_Stored records:_
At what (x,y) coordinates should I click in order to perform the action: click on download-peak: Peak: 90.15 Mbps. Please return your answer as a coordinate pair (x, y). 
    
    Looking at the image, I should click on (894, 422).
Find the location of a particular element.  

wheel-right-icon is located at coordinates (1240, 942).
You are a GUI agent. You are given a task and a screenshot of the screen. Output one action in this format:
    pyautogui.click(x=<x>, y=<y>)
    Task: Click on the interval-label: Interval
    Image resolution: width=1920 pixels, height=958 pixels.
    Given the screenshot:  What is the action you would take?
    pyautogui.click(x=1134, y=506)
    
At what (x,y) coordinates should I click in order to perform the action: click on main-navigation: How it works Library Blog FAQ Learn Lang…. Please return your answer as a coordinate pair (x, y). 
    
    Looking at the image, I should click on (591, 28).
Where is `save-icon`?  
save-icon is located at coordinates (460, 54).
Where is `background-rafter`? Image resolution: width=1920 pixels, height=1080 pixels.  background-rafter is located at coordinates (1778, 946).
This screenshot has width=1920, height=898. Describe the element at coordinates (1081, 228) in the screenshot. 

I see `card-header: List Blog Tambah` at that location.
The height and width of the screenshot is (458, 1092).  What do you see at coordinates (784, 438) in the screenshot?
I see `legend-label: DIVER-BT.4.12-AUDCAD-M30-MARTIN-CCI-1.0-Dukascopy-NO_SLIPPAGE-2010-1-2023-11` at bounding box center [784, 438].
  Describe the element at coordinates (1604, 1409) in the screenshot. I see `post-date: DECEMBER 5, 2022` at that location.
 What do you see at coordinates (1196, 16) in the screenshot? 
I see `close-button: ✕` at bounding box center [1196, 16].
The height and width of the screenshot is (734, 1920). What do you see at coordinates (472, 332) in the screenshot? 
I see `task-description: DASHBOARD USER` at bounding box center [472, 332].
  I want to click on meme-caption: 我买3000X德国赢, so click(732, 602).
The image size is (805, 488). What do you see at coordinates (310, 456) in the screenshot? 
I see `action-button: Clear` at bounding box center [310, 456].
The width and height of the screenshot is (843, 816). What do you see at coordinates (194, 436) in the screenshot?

_Work task:_ Rewrite all the rows above, replacing "coordinate pair" with "pair of coordinates" and leaving everything else unchanged.

_Expected output:_
At what (x,y) coordinates should I click in order to perform the action: click on download-peak: Peak: 90.15 Mbps. Please return your answer as a pair of coordinates (x, y). 
    
    Looking at the image, I should click on (894, 422).
Find the location of a particular element.  

wheel-right-icon is located at coordinates (1240, 942).
You are a GUI agent. You are given a task and a screenshot of the screen. Output one action in this format:
    pyautogui.click(x=<x>, y=<y>)
    Task: Click on the interval-label: Interval
    Image resolution: width=1920 pixels, height=958 pixels.
    Given the screenshot:  What is the action you would take?
    pyautogui.click(x=1134, y=506)
    
At what (x,y) coordinates should I click in order to perform the action: click on main-navigation: How it works Library Blog FAQ Learn Lang…. Please return your answer as a pair of coordinates (x, y). 
    
    Looking at the image, I should click on (591, 28).
Where is `save-icon`?  
save-icon is located at coordinates (460, 54).
Where is `background-rafter`? Image resolution: width=1920 pixels, height=1080 pixels.  background-rafter is located at coordinates (1778, 946).
This screenshot has width=1920, height=898. Describe the element at coordinates (1081, 228) in the screenshot. 

I see `card-header: List Blog Tambah` at that location.
The height and width of the screenshot is (458, 1092).  What do you see at coordinates (784, 438) in the screenshot?
I see `legend-label: DIVER-BT.4.12-AUDCAD-M30-MARTIN-CCI-1.0-Dukascopy-NO_SLIPPAGE-2010-1-2023-11` at bounding box center [784, 438].
  Describe the element at coordinates (1604, 1409) in the screenshot. I see `post-date: DECEMBER 5, 2022` at that location.
 What do you see at coordinates (1196, 16) in the screenshot? 
I see `close-button: ✕` at bounding box center [1196, 16].
The height and width of the screenshot is (734, 1920). What do you see at coordinates (472, 332) in the screenshot? 
I see `task-description: DASHBOARD USER` at bounding box center [472, 332].
  I want to click on meme-caption: 我买3000X德国赢, so click(732, 602).
The image size is (805, 488). What do you see at coordinates (310, 456) in the screenshot? 
I see `action-button: Clear` at bounding box center [310, 456].
The width and height of the screenshot is (843, 816). What do you see at coordinates (194, 436) in the screenshot?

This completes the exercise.